_Work instructions_: Lines to be reproduced exactly: the one that holds "Poszukiwani! (111, 281)" and all those after it through the end of the data. Include no others.

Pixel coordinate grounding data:
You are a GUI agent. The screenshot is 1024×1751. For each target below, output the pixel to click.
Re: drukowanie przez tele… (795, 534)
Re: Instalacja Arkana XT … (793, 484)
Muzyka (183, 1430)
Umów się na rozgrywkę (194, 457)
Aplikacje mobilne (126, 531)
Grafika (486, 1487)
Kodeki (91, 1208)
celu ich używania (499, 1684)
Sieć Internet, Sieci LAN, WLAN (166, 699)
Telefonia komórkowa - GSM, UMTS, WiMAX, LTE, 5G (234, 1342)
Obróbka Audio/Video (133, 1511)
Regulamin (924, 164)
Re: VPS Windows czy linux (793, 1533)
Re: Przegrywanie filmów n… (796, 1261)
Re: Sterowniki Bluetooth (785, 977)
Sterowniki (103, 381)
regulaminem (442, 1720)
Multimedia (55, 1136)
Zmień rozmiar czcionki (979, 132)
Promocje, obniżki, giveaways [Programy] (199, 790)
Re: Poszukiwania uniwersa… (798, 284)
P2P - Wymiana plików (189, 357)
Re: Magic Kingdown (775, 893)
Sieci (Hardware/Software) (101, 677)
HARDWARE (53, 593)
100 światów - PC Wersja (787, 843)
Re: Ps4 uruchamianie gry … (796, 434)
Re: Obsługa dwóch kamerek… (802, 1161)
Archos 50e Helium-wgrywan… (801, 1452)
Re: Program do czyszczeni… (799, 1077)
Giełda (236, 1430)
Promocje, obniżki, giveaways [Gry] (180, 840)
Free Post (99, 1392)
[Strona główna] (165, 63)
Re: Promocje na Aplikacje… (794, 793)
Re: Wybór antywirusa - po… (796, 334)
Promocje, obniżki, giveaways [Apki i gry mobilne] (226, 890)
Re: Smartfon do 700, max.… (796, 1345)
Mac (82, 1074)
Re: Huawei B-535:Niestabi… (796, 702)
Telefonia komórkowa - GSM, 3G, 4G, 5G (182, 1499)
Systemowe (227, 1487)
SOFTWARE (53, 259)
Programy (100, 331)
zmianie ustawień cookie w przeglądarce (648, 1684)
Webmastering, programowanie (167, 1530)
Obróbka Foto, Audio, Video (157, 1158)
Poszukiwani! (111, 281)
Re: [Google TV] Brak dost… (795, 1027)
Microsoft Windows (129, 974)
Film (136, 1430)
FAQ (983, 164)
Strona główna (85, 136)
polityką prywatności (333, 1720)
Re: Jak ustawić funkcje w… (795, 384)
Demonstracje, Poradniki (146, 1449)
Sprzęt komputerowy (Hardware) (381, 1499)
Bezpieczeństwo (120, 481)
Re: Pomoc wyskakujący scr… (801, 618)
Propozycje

_Exercise answer_:
Poszukiwani! (111, 281)
Re: [Google TV] Brak dost… (795, 1027)
Microsoft Windows (129, 974)
Film (136, 1430)
FAQ (983, 164)
Strona główna (85, 136)
polityką prywatności (333, 1720)
Re: Jak ustawić funkcje w… (795, 384)
Demonstracje, Poradniki (146, 1449)
Sprzęt komputerowy (Hardware) (381, 1499)
Bezpieczeństwo (120, 481)
Re: Pomoc wyskakujący scr… (801, 618)
Propozycje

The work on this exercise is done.